■ EXERCISE INSTRUCTIONS ■
Format the entries from the line with "Enter full screen mode" to the line with "(x=69, y=116)" as a JSON list of strings, one string per line, skipping blank lines.

Item position entries

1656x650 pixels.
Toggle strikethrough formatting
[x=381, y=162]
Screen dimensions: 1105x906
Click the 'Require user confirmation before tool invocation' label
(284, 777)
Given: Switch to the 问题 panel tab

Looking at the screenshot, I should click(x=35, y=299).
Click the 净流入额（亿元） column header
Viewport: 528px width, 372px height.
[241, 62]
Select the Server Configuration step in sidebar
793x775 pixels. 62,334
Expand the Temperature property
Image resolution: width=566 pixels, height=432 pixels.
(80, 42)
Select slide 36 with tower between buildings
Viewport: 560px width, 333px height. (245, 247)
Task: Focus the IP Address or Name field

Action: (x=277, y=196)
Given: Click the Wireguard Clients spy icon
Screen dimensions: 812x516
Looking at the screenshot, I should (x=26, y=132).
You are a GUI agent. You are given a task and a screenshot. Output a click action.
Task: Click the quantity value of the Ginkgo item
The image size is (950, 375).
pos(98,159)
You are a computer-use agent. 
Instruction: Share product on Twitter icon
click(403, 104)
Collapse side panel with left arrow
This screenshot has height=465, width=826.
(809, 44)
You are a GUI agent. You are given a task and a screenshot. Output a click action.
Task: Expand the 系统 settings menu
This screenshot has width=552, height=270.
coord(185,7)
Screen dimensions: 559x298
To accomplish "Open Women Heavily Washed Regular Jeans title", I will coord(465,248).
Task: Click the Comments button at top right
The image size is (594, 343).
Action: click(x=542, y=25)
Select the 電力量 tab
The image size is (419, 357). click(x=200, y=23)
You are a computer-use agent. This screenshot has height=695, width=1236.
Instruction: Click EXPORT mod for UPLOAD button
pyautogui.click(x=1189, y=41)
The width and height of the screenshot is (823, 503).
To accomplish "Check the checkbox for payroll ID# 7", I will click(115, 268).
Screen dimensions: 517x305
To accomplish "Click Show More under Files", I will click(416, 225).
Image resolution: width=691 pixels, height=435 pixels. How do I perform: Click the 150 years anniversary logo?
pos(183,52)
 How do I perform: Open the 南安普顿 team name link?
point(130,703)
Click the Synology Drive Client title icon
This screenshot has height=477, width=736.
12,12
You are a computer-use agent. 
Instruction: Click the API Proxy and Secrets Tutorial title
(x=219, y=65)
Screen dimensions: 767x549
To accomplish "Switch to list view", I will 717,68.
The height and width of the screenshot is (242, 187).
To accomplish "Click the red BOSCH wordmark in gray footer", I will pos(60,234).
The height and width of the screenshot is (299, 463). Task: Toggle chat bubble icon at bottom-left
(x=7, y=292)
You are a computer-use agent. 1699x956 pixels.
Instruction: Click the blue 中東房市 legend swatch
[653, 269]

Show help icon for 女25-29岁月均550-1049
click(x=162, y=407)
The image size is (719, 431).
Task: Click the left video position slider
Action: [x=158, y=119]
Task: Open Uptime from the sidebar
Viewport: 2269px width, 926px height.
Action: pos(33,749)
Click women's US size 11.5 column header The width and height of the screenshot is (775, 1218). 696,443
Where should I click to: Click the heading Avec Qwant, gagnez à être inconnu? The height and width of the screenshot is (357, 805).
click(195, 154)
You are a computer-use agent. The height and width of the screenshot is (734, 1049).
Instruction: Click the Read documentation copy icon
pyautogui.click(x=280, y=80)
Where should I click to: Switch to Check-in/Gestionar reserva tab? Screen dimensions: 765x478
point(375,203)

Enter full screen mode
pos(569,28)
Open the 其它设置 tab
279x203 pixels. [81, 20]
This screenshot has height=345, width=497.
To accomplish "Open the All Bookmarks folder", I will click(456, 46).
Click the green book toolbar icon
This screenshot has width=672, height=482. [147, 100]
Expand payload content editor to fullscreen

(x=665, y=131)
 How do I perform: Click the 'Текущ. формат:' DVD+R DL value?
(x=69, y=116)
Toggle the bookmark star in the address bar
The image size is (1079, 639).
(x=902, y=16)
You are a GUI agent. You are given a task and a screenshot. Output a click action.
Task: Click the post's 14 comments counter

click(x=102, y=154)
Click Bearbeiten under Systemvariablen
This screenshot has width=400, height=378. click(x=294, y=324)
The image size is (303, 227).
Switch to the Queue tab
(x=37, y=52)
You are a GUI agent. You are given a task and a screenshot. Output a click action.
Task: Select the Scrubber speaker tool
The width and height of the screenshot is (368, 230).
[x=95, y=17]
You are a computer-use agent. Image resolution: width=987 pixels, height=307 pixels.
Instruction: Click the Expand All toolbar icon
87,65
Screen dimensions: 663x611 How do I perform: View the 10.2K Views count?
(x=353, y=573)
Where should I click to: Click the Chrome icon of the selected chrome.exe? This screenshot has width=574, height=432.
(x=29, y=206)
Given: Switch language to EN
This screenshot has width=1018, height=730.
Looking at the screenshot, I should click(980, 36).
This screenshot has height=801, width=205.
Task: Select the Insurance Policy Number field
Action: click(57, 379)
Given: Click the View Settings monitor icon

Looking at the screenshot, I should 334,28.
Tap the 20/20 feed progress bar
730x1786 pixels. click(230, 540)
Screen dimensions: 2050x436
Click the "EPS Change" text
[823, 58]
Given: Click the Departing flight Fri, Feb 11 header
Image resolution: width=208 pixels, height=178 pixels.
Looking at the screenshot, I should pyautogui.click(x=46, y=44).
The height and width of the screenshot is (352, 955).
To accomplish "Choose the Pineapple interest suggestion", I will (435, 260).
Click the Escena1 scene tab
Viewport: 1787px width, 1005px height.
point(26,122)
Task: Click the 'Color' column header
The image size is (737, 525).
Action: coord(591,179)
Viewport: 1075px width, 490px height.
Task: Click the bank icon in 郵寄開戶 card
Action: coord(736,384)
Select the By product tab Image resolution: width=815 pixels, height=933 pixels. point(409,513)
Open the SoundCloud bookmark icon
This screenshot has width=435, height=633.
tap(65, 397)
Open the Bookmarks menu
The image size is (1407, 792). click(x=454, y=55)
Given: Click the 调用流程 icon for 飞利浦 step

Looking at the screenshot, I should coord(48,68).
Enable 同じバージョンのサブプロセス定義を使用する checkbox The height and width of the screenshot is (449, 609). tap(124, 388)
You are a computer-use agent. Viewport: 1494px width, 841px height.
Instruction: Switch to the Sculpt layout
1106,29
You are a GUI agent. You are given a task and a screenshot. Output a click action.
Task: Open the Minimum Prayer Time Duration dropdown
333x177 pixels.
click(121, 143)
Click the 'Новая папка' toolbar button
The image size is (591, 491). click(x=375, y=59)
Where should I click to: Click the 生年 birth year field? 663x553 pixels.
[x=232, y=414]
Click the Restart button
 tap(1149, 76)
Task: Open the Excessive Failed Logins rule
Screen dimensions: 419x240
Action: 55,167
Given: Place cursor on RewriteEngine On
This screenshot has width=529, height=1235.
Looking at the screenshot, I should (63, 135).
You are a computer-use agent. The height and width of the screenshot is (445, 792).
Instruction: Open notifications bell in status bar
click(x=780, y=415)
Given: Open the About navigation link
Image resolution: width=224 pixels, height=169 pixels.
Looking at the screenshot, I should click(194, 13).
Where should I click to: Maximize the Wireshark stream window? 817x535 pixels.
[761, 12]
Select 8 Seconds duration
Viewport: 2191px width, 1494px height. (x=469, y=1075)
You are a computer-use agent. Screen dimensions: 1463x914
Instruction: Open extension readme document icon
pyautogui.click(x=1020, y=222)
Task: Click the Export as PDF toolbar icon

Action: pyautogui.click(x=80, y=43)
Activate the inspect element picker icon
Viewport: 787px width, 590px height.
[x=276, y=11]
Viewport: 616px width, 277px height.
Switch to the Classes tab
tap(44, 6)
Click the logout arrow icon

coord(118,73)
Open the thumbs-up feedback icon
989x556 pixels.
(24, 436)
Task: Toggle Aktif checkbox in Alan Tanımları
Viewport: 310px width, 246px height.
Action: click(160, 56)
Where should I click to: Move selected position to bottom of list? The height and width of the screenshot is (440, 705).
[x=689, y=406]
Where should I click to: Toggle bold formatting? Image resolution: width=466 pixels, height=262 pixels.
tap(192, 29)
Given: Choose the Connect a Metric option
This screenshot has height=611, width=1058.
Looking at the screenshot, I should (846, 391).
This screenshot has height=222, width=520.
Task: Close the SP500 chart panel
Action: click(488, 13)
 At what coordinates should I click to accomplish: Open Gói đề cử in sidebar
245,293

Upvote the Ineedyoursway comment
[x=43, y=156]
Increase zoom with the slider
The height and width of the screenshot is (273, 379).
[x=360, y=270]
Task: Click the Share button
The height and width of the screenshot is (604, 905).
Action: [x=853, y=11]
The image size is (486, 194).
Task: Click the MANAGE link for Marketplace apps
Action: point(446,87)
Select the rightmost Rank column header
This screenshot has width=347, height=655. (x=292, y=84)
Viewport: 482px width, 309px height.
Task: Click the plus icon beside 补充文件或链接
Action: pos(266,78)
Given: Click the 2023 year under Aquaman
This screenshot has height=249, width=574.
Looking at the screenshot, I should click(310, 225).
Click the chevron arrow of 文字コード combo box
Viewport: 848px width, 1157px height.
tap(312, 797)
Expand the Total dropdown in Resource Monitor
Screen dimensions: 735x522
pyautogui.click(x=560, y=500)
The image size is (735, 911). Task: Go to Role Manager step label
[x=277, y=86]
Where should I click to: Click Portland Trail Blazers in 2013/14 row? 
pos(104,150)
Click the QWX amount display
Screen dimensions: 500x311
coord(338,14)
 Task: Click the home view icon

■ WRITTEN RESPONSE ■
[
  "Enter full screen mode",
  "pos(569,28)",
  "Open the 其它设置 tab",
  "279x203 pixels. [81, 20]",
  "This screenshot has height=345, width=497.",
  "To accomplish \"Open the All Bookmarks folder\", I will click(456, 46).",
  "Click the green book toolbar icon",
  "This screenshot has width=672, height=482. [147, 100]",
  "Expand payload content editor to fullscreen",
  "(x=665, y=131)",
  " How do I perform: Click the 'Текущ. формат:' DVD+R DL value?",
  "(x=69, y=116)"
]